Alcuni dei temi trattati negli interventi
Fonte: L’ECO della stampa
Il ruolo sussidiario dei professionisti nei lavori pubblici
“Avendo avuto a che fare da sempre – dice Guido Castelli, commissario per la Ricostruzione post terremoto del Centro Italia – con le questioni relative ai terremoti, so bene quanto sia fondamentale il ruolo degli ingegneri. Grande importanza ha l’applicazione del principio di sussidiarietà. Gli ingegneri possono essere uno degli elementi per rispondere ad una delle maggiori difficoltà di oggi: la scarsa capacità di spendere le risorse disponibili”.
“In passato – ricorda Edoardo Rixi, viceministro delle Infrastrutture e dei Trasporti – abbiamo realizzato infrastrutture importanti in tempi contenuti. Grandi opere come il completamento del Mose, il Ponte sullo Stretto e il completamento dei corridoi europei sono fondamentali affinché il Paese si sviluppi e torni a crescere. In questo diventa fondamentale il ruolo delle imprese e dei professionisti come gli ingegneri”.
 

Centenario dell’Albo degli Ingegneri.

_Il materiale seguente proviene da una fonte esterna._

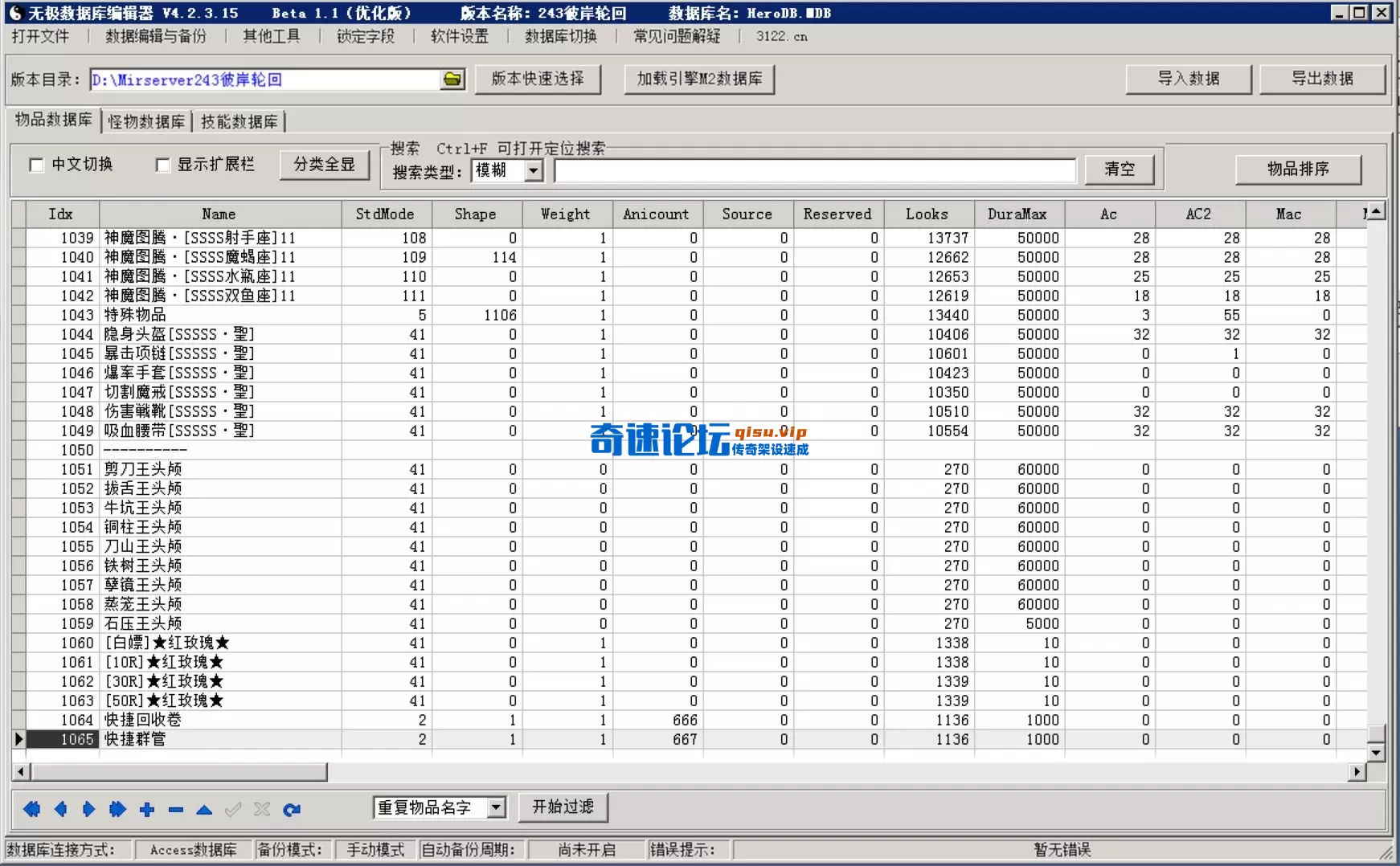Open the version directory folder browser icon

[452, 80]
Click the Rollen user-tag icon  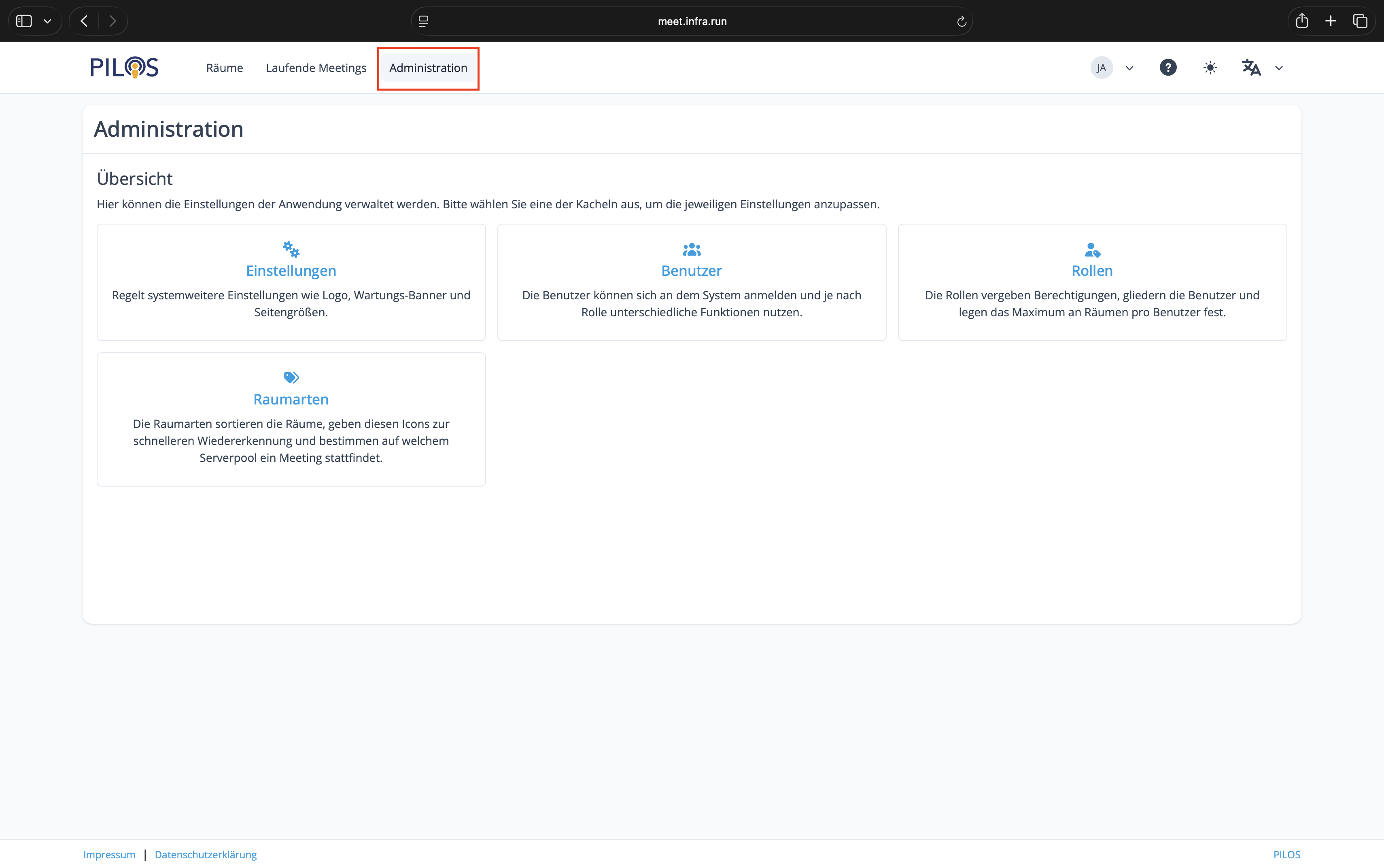(x=1092, y=250)
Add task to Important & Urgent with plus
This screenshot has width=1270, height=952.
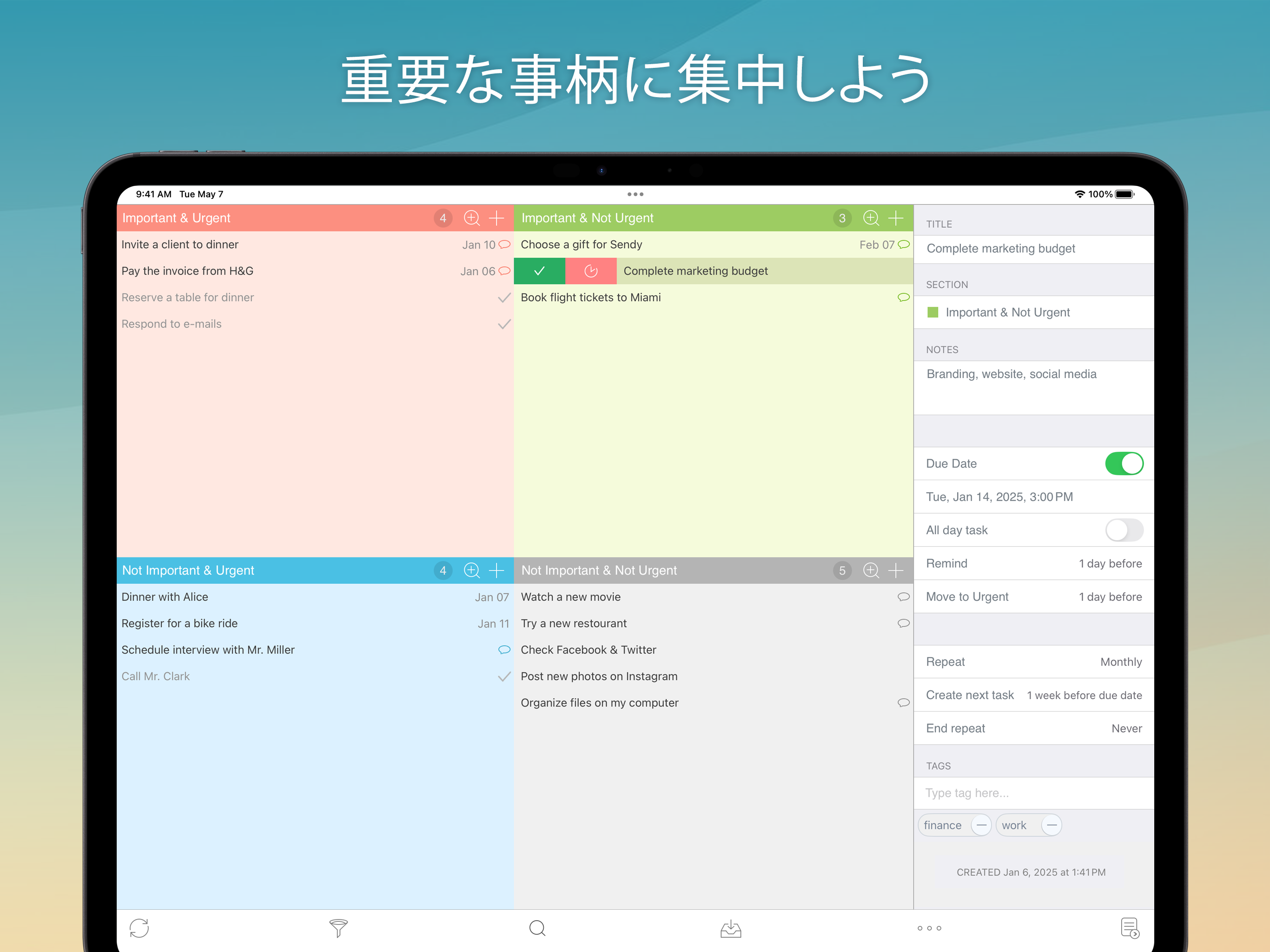[x=496, y=218]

Pontificia Università Urbaniana, Roma


L’iscrizione obbligatoria all’Albo per tutti gli ingegneri e architetti

Il viceministro della Giustizia con delega alle professioni, Francesco Paolo Sisto si dice favorevole “alla ripresa dell’immagine dei professionisti come base per la ripresa e lo sviluppo del Paese. L’obbligatorietà dell’iscrizione all’Albo di tutti gli ingegneri è un tema che va valutato attentamente. L’iscrizione è un valore aggiunto, a cominciare dalla deontologia” visto che “è un valore aggiunto” essere iscritti ad un Albo, per le implicazioni deontologiche che ne derivano.
Rivolgendo il suo “augurio a tutti gli ingegneri, che svolgono una professione così complessa, così alta”, la vicepresidente Ppe al Consiglio d’Europa, Deborah Bergamini, interviene in difesa degli Ordini professionali, che “non sono una casta, ma un ente che offre garanzie di etica, di deontologia e di competenza. Gli ingegneri sono la spina dorsale del Paese. I tutori e i garanti della sicurezza di tutti. Una responsabilità enorme. In questo senso, l’obbligatorietà dell’iscrizione all’Ordine degli ingegneri la trovo una cosa giusta”.

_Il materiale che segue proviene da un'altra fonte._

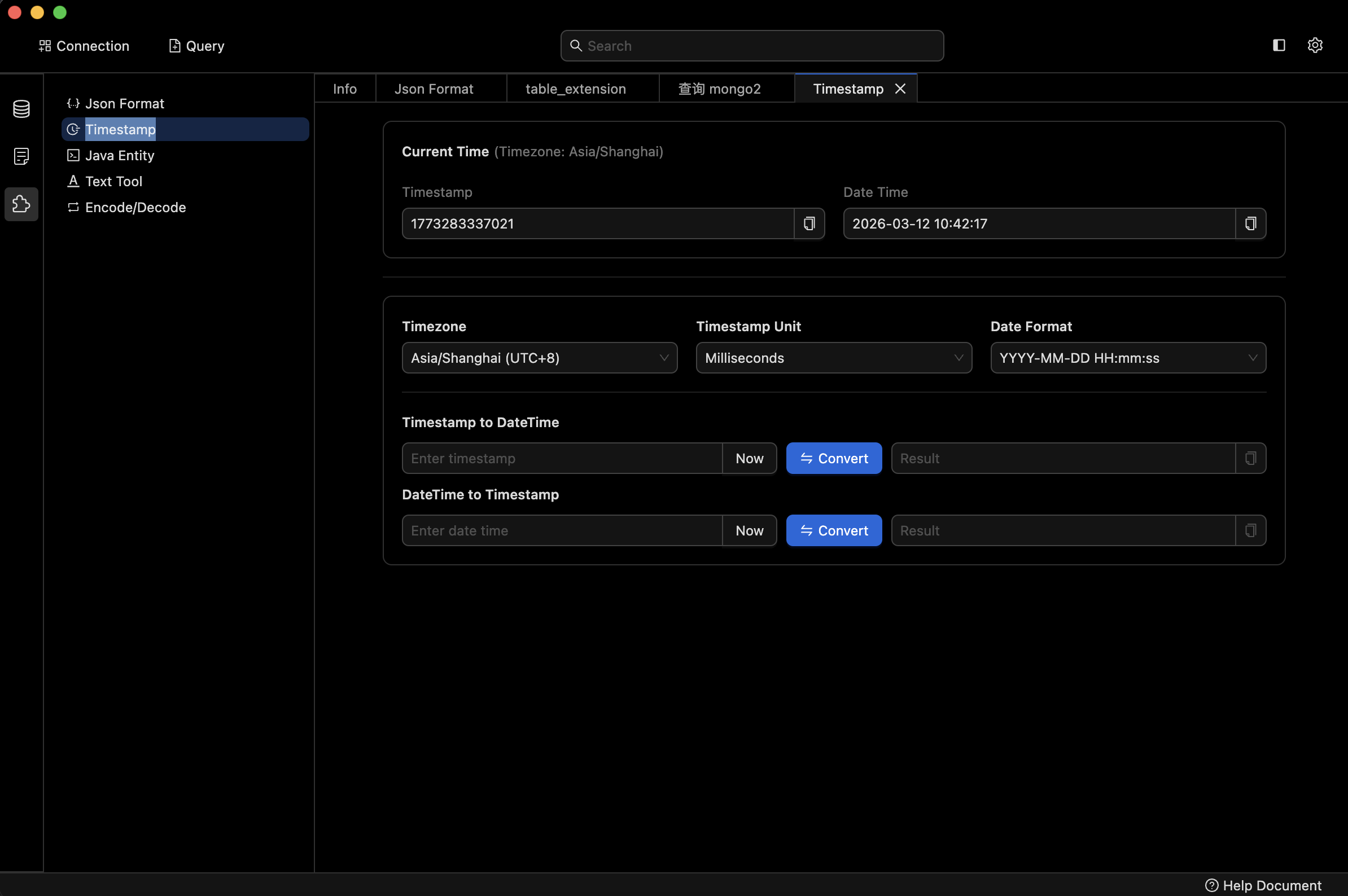The image size is (1348, 896).
Task: Open the query notes sidebar icon
Action: click(21, 156)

Il presidente dei senatori Pd, Francesco Boccia, sostiene che “gli ingegneri hanno attraversato tutte le trasformazioni e le innovazioni cui è andato incontro il Paese. Personalmente ho sempre sostenuto la funzione dei Politecnici, per avere il know-how necessario allo sviluppo del Paese. Sulle lauree abilitanti penso si possano trovare delle convergenze, così come si deve ragionare sull’eventuale obbligatorietà dell’iscrizione all’Albo da parte degli ingegneri che agiscono nelle pubbliche amministrazioni”.

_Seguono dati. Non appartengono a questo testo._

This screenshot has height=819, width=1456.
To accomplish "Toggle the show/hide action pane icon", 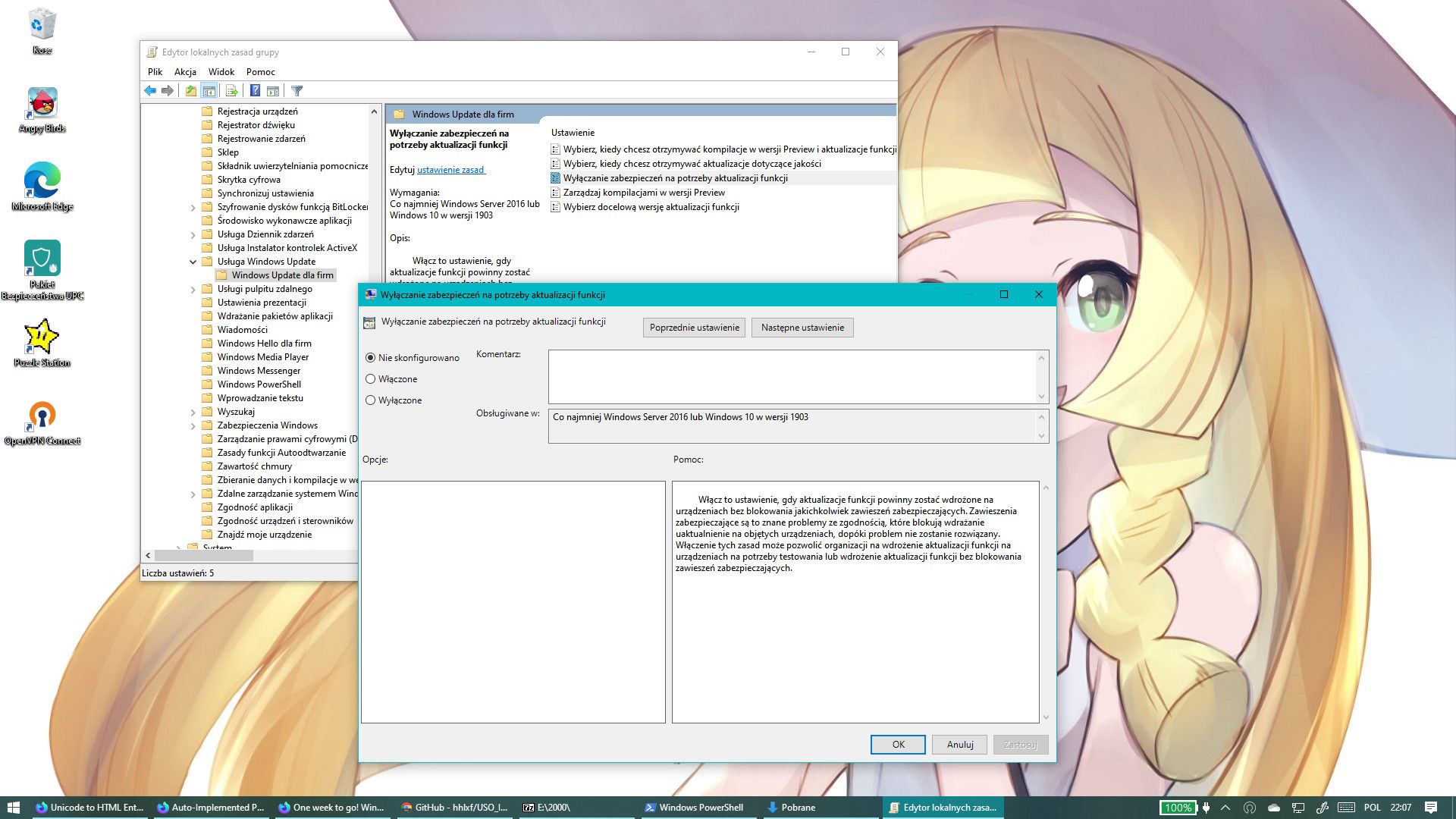I will point(273,91).
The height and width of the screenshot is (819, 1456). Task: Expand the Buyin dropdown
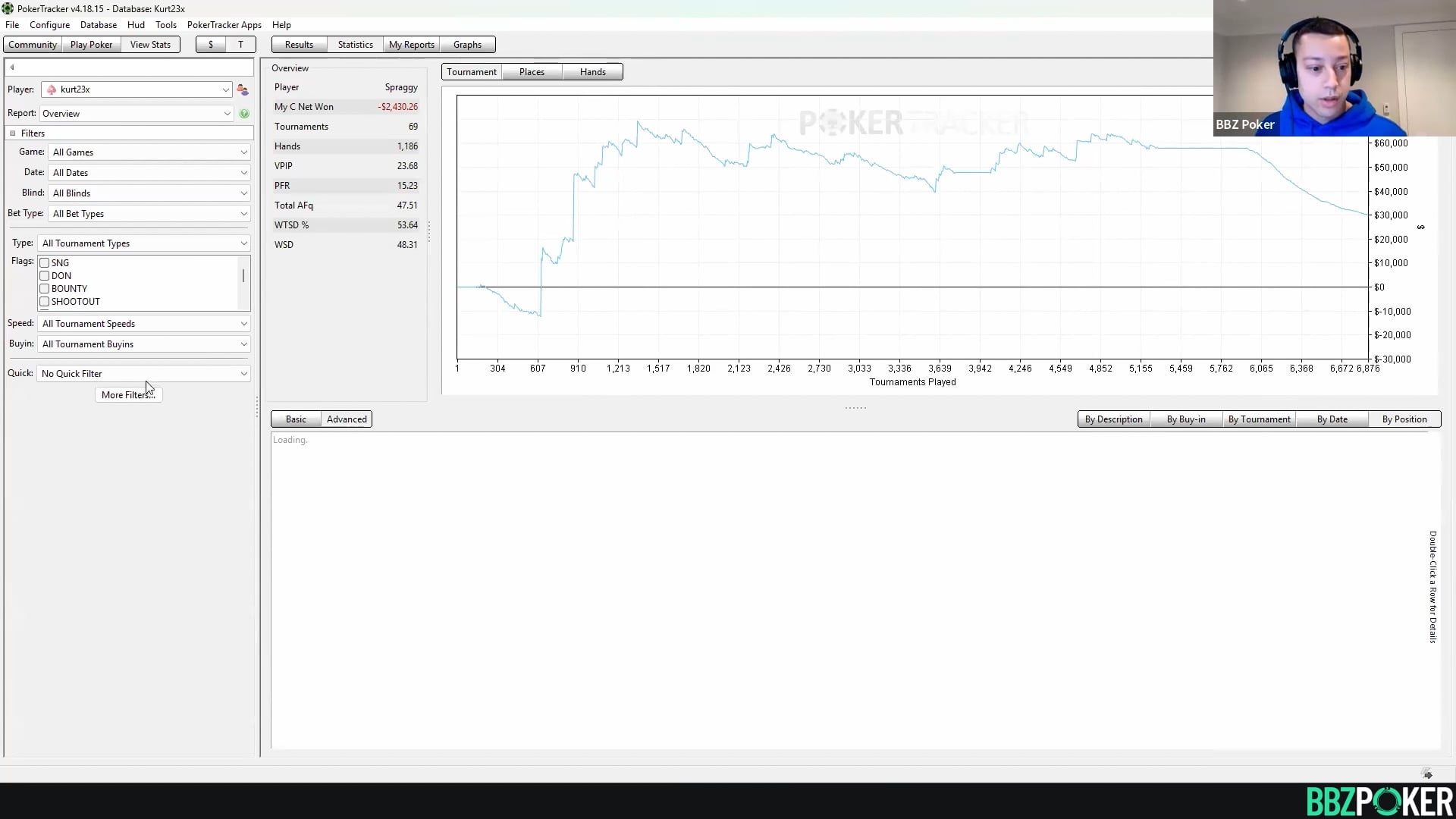pyautogui.click(x=144, y=344)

Il ruolo dell’ingegnere è essenziale
“Nella mia vita – sottolinea Vittorio Sgarbi, sottosegretario alla Cultura – stranamente non ho mai polemizzato con un ingegnere. È difficile che l’opera di un ingegnere possa essere soggetta a critiche o opinione. È uno dei motivi per cui parliamo poco di loro. Abbiamo bisogno di ingegneri, è così essenziale il loro lavoro che non ci occupiamo mai di loro, sono loro ad occuparsi di noi. L’ingegnere prolunga l’opera di Dio”.
Per l’on. Maurizio Lupi, leader di Noi moderati, “La professione di ingegnere è fondamentale per lo sviluppo complessivo della comunità. L’Ordine degli ingegneri, ma più in generale gli Ordini professionali, sono garanzia di serietà e competenza. Non dobbiamo rottamare ma rigenerare. In questa ottica vedo anche la prospettiva dell’obbligatorietà dell’iscrizione all’Albo per gli ingegneri”.